Location
- 80 Locust Street Northampton, Massachusetts 01060-2094 United States
- Coordinates: 42°19′54″N 72°39′21″W﻿ / ﻿42.3316°N 72.6559°W

Information
- School type: Public
- School district: Northampton-Smith Vocational Agricultural
- Local authority: 0406
- Principal: Joseph Bianca
- Grades: 9–12
- Enrollment: 434
- Student to teacher ratio: 9.5 to 1
- Classes offered: Career/Technical/Academic
- Hours in school day: 7:40 A.M. - 2:12 P.M.
- Colors: Black and Gold
- Mascot: Viking
- Accreditation: NEASC
- Website: smithtec.org

= Smith Vocational and Agricultural High School =

Smith Vocational and Agricultural High School is a four-year Career/Technical High School located in Northampton, Massachusetts, United States.

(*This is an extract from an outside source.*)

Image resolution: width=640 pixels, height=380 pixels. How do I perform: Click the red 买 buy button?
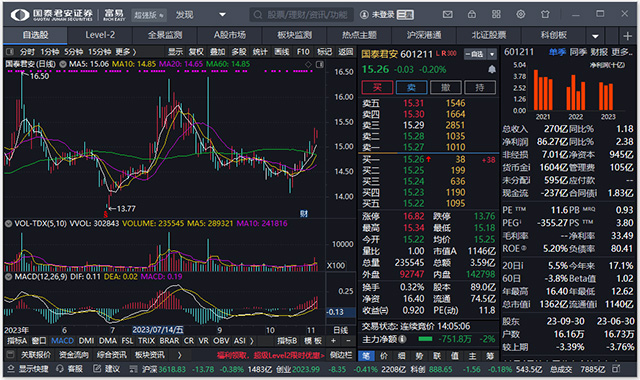[x=377, y=87]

Smith Vocational and Agricultural High School is a public high school for residents of Northampton and tuition students from all of Hampshire County. Students spend alternating weeks in shop and academic programs as they prepare for both a high school diploma and a Certificate of Occupational Proficiency. The school is accredited by the New England Association of Schools and Colleges, and all shop programs meet state standards for vocational education programs.

==History==
Smith Vocational and Agricultural High School was established by a bequest from Oliver Smith. Smith was born in Hatfield, Massachusetts in 1766. He engaged in farming at an early age, and acquired large wealth by stock-raising. He was a magistrate for forty years; twice he was a representative to the legislature; and in 1820, he was a member of the State constitutional convention. His bequest for an Agricultural School became available for use in 1905, and the amount of $50,000 was turned over to the City of Northampton for the purchase of the land for Smith School, which opened for students in 1908 as the first vocational school in Massachusetts.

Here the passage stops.